Mentre sono ben comprensibili le ragioni che spingono le compagnie aeree concorrenti a esigere questo ridimensionamento, molto meno comprensibili appaiono le ragioni che spingono lo stato italiano a investire, dopo avere speso 14 miliardi a fondo perduto nei vent’anni passati per tenere in vita Alitalia, altri 1,35 miliardi nei prossimi tre anni. Tanto più che sulla nuova compagnia pende la spada di Damocle di un’imminente azione giudiziaria promossa da tutti i sindacati, interessati a far valere quella che dal punto di vista giuslavoristico, sia per l’ordinamento nazionale sia per quello europeo, è una sostanziale continuità aziendale. Se l’effettiva continuità verrà riconosciuta dai giudici del lavoro, la nuova compagnia sarà tenuta a riconoscere la continuità dei rapporti di lavoro e ad applicare la disciplina collettiva applicata fino a ieri ai rapporti di lavoro Alitalia senza poter scegliere in modo unilaterale, come sta facendo, il trattamento economico applicabile ai propri dipendenti. Questo, del resto, è anche previsto da una norma del decreto “Cura Italia” del 2020, con il quale è stato approvato il varo della nuova compagnia, e da una norma (l’articolo 203) del decreto “Rilancio”, anch’esso emanato nel 2020 dal Governo Conte-bis, che obbliga tutti i vettori aerei ad applicare gli standard minimi nazionali di settore sanzionandoli in caso contrario con la revoca di concessioni, autorizzazioni e certificazioni. Non è dunque affatto improbabile che uno dei pilastri del piano industriale di Ita, costituito da un drastico taglio dei costi del personale, sia ben presto destinato a venire meno.
La finta sospensione del lavoro dei dipendenti Alitalia
Intanto, alle dipendenze della società Alitalia in liquidazione rimangono circa 5.750 persone, molte delle quali già in Cassa integrazione da anni. Ed è una integrazione speciale, perché “integrata” dal Fondo volo (finanziato con una tassa su ciascun biglietto aereo venduto in Italia), che consente di arrivare all’80 per cento effettivo dell’ultimo stipendio, senza il “tetto” di circa 1.200 euro mensili che si applica alla generalità dei lavoratori.

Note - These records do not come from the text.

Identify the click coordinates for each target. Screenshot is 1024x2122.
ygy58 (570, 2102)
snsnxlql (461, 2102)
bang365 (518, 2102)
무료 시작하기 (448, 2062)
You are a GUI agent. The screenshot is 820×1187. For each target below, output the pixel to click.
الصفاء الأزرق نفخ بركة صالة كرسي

Anche questa Cig privilegiata, comunque, non sembra affatto giustificata visto che Alitalia ora è in liquidazione ed è certo che non potrà più dare alcun lavoro né al personale di volo né al personale amministrativo. Nella prospettiva di un futuro improbabile riassorbimento di tutto il personale in Ita, la società Alitalia in liquidazione continua invece a considerare i propri dipendenti “sospesi temporaneamente” dal lavoro; l’Inps continua ad attivare per loro la Cassa integrazione; e il decreto fiscale cui il governo sta lavorando stanzia 63,5 milioni per la proroga del trattamento Cig fino a tutto il 2022 e altri 212,2 milioni per rifinanziare il Fondo volo (quello che garantisce ai dipendenti Alitalia l’80 per cento della retribuzione effettiva, senza “tetto”).

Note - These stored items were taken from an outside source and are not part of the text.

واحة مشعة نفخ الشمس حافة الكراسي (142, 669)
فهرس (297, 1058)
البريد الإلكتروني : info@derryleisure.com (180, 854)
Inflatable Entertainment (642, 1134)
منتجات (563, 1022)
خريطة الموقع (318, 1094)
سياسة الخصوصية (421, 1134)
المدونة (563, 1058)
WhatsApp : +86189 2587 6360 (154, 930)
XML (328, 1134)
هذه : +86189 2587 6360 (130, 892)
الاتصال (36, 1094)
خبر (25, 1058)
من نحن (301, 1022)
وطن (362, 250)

Ma la cosa più sorprendente di tutte è che, in questa situazione, i sindacati di categoria rivendicano a gran voce che tanto l’intervento della Cassa integrazione quanto quello del Fondo volo per gli ex-dipendenti Alitalia vengano garantiti a priori e senza alcuna condizionalità, fino al 2025 data entro la quale dovrebbe essere completato il piano industriale di Ita: il nuovo vettore aereo che, secondo le disposizioni della Commissione europea, con Alitalia non dovrebbe avere niente a che fare.